To check the intuition on the end behavior, I think you might be able to model the growth process by a system of recursions (or maybe differential equations). Imagine the process is already in an advanced stage, with a linear number of vertices seen, and a linear number of vertices in the "active" queue. If there are $f(t)n$ vertices which have been seen so far, and $g(t)n$ vertices which are active, then reveal which new vertices the active vertices reach through their tweets. Since we now have many vertices "active", the law of large numbers applies, and we can estimate that the total number of retweets that happened from the $g(t)n$ vertices is asymptotically $g(t) n/100$. These are now independently distributed over all vertices, and each one of them reaches a new vertex with probability $1-f(t)-g(t)$. So, we can estimate the number of new vertices added to the "active" queue, which helps us estimate $g(t+1)$. We have the simple recursion $f(t+1) = f(t) + g(t)$ because all active vertices are now seen. I think that appropriate initial conditions would be $f(0) = g(0) = 0.001$ (some small constant, reflecting growth in the period before the number of vertices is a limitation), because if each "active" vertex gives rise to about 2 new active vertices, then the "active" frontier is typically doubling each time, and in the sum $1 + 2 + 4 + 8 + 16 + \cdots$ each term is approximately equal to the sum of all preceding terms. If this recursion reaches the threshold from the Erdos-Renyi prediction (about 0.797), then this indicates that the end behavior model is likely to be correct.

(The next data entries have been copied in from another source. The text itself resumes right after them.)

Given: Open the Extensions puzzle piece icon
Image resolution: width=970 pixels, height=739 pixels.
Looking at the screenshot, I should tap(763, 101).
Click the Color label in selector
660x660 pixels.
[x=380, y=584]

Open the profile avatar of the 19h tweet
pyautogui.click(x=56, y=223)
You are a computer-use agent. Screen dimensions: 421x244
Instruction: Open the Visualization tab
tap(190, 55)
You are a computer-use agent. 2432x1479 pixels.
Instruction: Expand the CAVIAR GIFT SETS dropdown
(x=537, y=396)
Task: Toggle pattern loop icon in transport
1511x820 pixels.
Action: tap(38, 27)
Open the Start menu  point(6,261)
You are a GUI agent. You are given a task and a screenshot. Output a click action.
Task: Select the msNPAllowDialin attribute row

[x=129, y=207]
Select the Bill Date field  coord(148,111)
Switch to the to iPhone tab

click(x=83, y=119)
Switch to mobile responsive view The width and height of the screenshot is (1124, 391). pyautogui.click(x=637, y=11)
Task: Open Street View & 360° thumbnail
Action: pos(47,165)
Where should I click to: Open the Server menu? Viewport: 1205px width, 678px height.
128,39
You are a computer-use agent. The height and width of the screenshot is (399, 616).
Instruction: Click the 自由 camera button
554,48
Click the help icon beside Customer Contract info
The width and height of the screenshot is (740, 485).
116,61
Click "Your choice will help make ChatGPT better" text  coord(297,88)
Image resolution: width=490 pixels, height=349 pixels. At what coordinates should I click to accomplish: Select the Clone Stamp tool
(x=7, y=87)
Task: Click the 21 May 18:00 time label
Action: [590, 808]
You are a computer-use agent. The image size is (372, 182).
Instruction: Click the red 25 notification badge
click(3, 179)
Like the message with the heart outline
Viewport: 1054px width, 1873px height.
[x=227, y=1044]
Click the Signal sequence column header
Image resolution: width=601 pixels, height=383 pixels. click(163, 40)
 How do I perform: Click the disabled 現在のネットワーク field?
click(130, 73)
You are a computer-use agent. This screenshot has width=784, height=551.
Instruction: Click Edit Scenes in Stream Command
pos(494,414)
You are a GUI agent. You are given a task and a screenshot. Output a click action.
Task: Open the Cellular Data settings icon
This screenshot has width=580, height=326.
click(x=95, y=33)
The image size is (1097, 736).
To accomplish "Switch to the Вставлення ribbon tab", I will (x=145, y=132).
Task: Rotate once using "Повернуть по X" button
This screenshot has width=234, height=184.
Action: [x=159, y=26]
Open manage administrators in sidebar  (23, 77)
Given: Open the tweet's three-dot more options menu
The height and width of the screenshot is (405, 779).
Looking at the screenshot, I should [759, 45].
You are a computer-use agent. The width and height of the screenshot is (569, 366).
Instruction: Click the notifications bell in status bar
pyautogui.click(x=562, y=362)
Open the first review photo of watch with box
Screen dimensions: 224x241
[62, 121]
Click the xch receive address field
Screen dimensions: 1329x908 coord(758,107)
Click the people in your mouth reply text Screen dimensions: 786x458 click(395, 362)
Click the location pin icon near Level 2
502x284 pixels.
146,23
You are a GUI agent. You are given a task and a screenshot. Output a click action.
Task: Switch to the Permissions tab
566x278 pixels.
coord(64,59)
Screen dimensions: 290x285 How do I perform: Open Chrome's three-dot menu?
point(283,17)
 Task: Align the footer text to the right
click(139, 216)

Thank you for joining me on this journey through problems. I am sorry that there are sometimes errors. I'm creating the problems fresh each week on my own, by trying to identify some mathematical insights in real world phenomena. I am often surprised to learn new things about the world, and to see the world in a new light. However, the creation of puzzles weekly is not easy, and there are sometimes errors and oversights. I truly appreciate all of your feedback, even if I am often unable to reply directly. (Indeed, that is why I upgraded this forum so that we can have a community of people discussing, and I am active on this new forum as well.) It is a pleasure to have a worldwide community of enthusiasts who are able to help think through these creations together. I hope that my post above provides a useful starting point for us to collectively solve this problem completely.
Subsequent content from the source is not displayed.